In general, in those studies, both in vitro and in vivo, in which piezoelectric ceramic implants were deemed by the authors to have been appropriately mechanically loaded, improved biological responses were observed. In those studies where implants were not loaded, piezoelectric implants did not perform better than electrically inert controls. It is therefore reasonable to conclude that the piezoelectric nature of the poled and mechanically loaded materials contributed to the improvement of biological responses. In addition, the lack of improvement in unloaded materials suggests that remnant polarization, along with the resulting remnant surface charge, is not sufficiently strong in materials tested to date to induce the improved in vivo biological response seen for poled HA. However, the choice of control materials and lack of non-loaded controls in some studies means that any influence from remnant polarization cannot be considered separately to that of stress-generated potentials. No single study has effectively isolated the influence of surface charge from that of the piezoelectric effect for a particular material.

A uniform study comparing both hydroxyapatite and a piezoelectric ceramic, polarized and non-polarized, would be the most effective way of discerning if the electrical potentials generated in piezoelectric materials have more or less advantage than the static surface charges on poled HA. This would allow the development of a more comprehensive understanding of how the body responds to implanted charged and piezoelectric materials. In general, it appears that there is sufficient evidence, particularly from the in vivo studies, to justify the continued investigation of piezoelectric materials for orthopaedic applications.

Conclusions

A substantial number of investigations have been carried out into the use of piezoelectric and charged ceramics for use as bone implant materials. Polarized HA has been shown to alter biological responses both in vitro and in vivo when compared to non-polarized HA. There are strong indications from in vivo results that polarization can improve bone ingrowth into HA bioceramics.

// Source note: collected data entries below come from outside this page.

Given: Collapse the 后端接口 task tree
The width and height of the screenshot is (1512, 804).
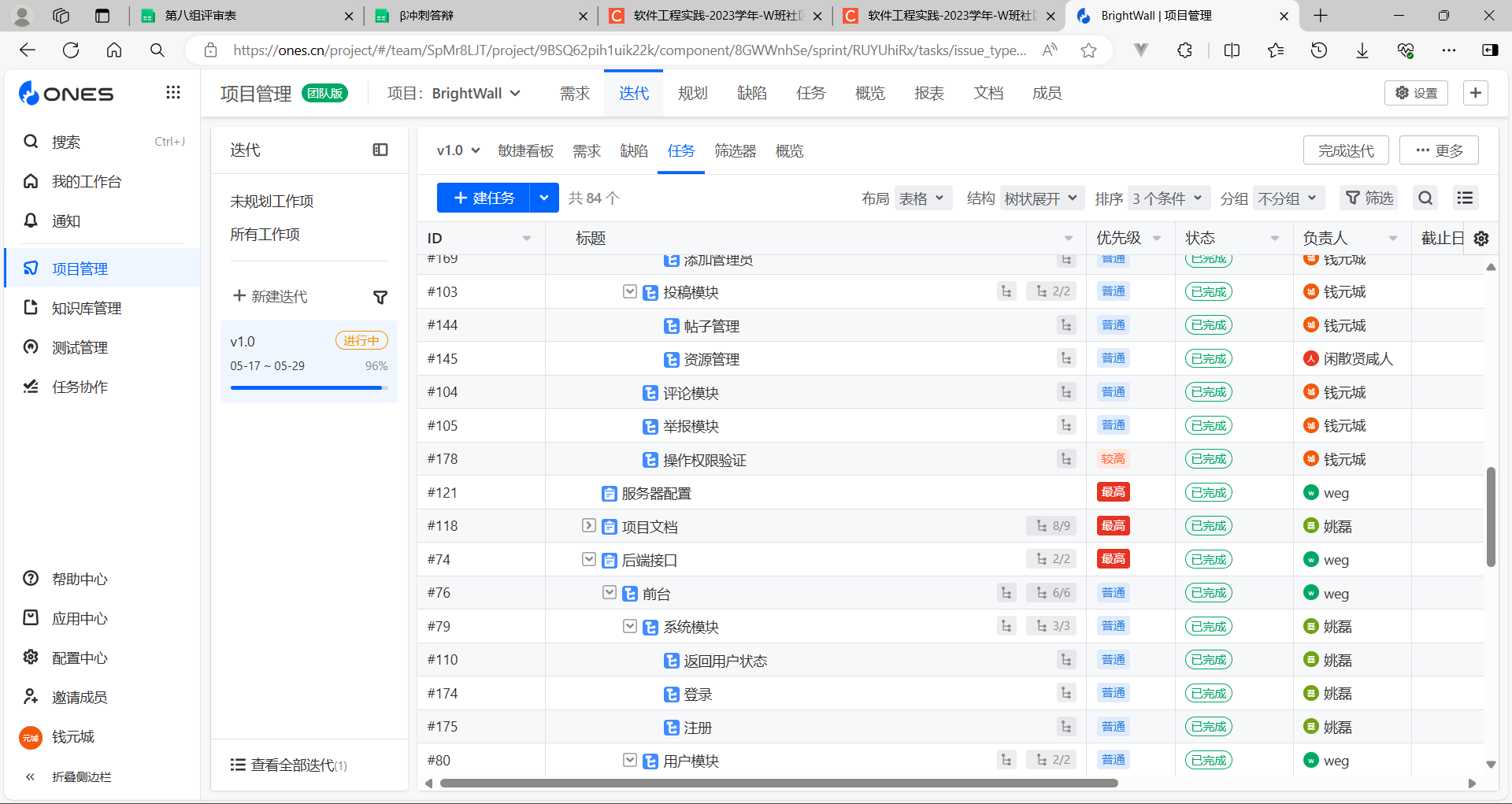Looking at the screenshot, I should coord(588,559).
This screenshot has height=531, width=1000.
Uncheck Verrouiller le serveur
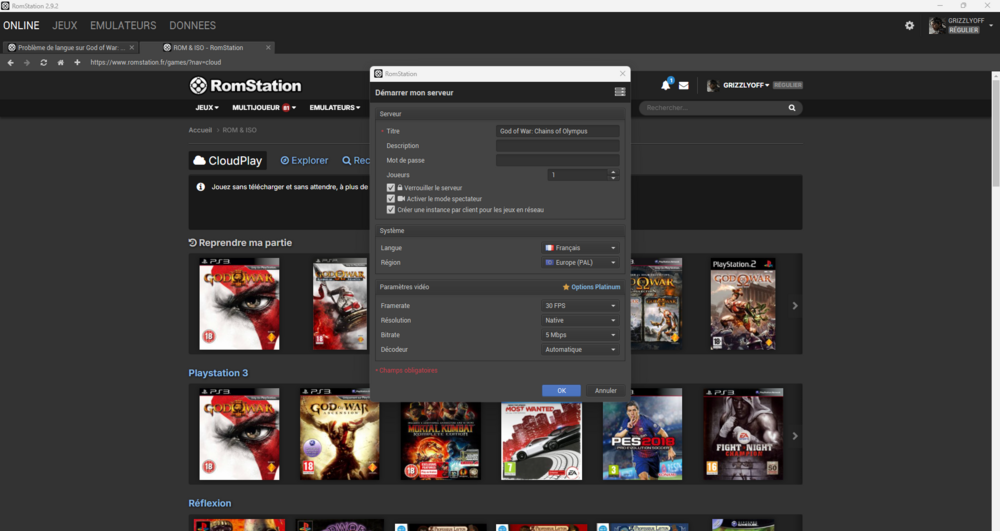pyautogui.click(x=391, y=188)
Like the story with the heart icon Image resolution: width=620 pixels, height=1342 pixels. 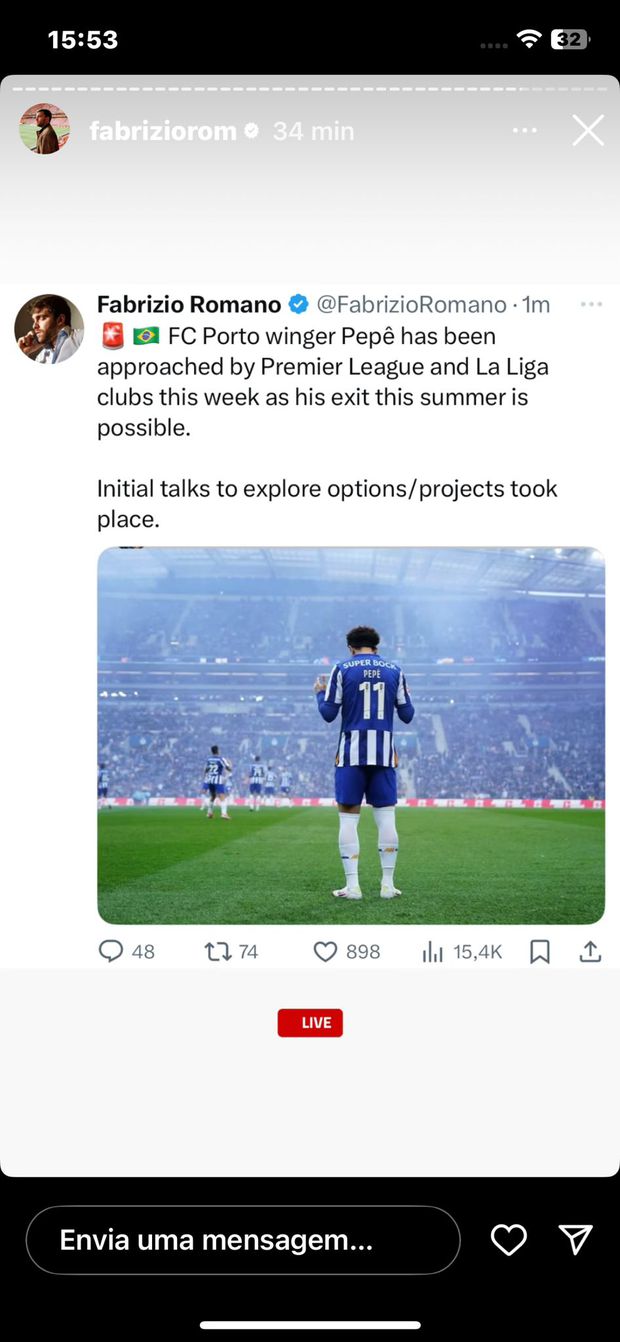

A range of piezoelectric bioceramics has been shown to be biocompatible. Improved bone ingrowth has also been shown around these materials in cases in which the material was appropriately loaded. Barium titanate-based materials have been the focus of a number of studies which have indicated their potential benefits as implant materials.

The mechanisms by which charges and piezoelectric properties affect responses at the biological interface have been discussed. No single mode of action has been identified to date, although the preferential adsorption of proteins, ions, and other molecules onto surfaces of differing electrical states is probable. Consequently, it can be assumed that responses are related to particular materials rather than to specific electrical states. For example, a positive surface charge on BaTiO3 may induce a different response to a positive charge on HA.

The evidence from the various studies reported in the literature is difficult to compare directly as the compositions of the materials, the charges they retain, the cell types used in vitro and the animal models used in vivo vary. Direct comparisons are therefore impossible to make. However, the indications from the diverse studies are that charged HA and piezoelectric composites based on BaTiO3 have the potential to enhance biological responses at the interface with cells. As such they may have a useful role to play as bone substitute materials in the clinical context in the future.